Apply what you read:
**A.** Could you retype the article on Italy's migrant arrivals from "The office of" to "commissioner, Ylva Johansson."?
**B.** Which months of the year does the article on Italy's migrant arrivals name?
**C.** Carry on writing the article on Italy's migrant arrivals from the point where it stops.

Top of Excerpt provided

ROME: Italy stepped up pressure on Wednesday on fellow EU nations to open their ports to migrants rescued by humanitarian ships as political tension simmers in the Italian government’s coalition over a sharply rising number of arrivals this summer on the country’s southern shores.
The office of Interior Minister Luciana Lamorgese said she had a long telephone conversation with the European Union’s internal affairs commissioner, Ylva Johansson.
Political and economic crises in Tunisia are feeding steadily increasing streams of migrants determined to reach Europe, many of whom set out in smugglers’ boats from Libyan shores. The Italian interior ministry’s statement said those factors figured in Lamorgese’s request for an urgent change of direction in the interventions of the Union’s migratory policy.
In May and June, the number of migrants who reached Italian shores more than tripled compared to the previous year’s figure, according to the ministry’s count. In July, the year-to-year difference was less marked 8,600 in 2021 compared to 7,000 in 2020. But so far August has seen charity boats carrying the flags of France and Germany rescue hundreds of migrants from unseaworthy boats launched by human traffickers.

Bottom of Excerpt provided
Top of Data block

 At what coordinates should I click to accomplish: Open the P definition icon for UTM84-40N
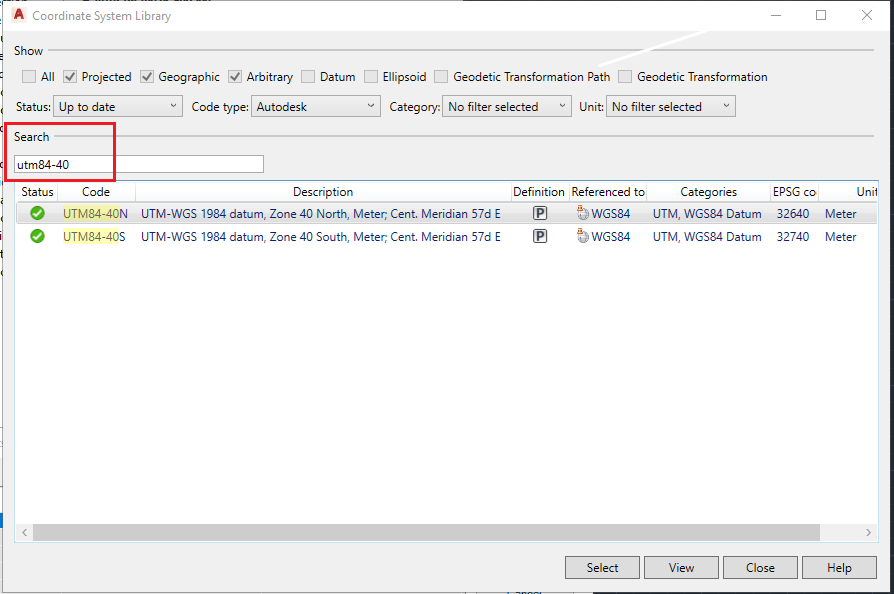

Bottom of Data block

Expected outputs:
**A.**
The office of Interior Minister Luciana Lamorgese said she had a long telephone conversation with the European Union’s internal affairs commissioner, Ylva Johansson.

**B.** May, June, July, August

**C.**
Currently some 800 rescued passengers are aboard charity vessels waiting permission from Italy or Malta to enter a safe port. Hundreds more in recent days, including from Tunisia, have reached Sardinia or the tiny Italian island of Lampedusa unaided. The island’s residence for newly arrived migrants seeking asylum hold some 250 people, but repeatedly, the number of occupants has swelled beyond 1,000.
Italy on Wednesday requested immediate, even temporary, activation of a mechanism that involves the member states to allow for docking that is safe and compatible with anti-Covid-19 measures, to NGO ships flying European banners” and which are carrying out search-and-rescue operations in international waters, the ministry said.
Right-wing leader Matteo Salvini, whose anti-migrant League party, is a prominent partner in Premier Mario Draghi’s coalition, has been increasingly forceful in his criticism of Italy’s management of migration.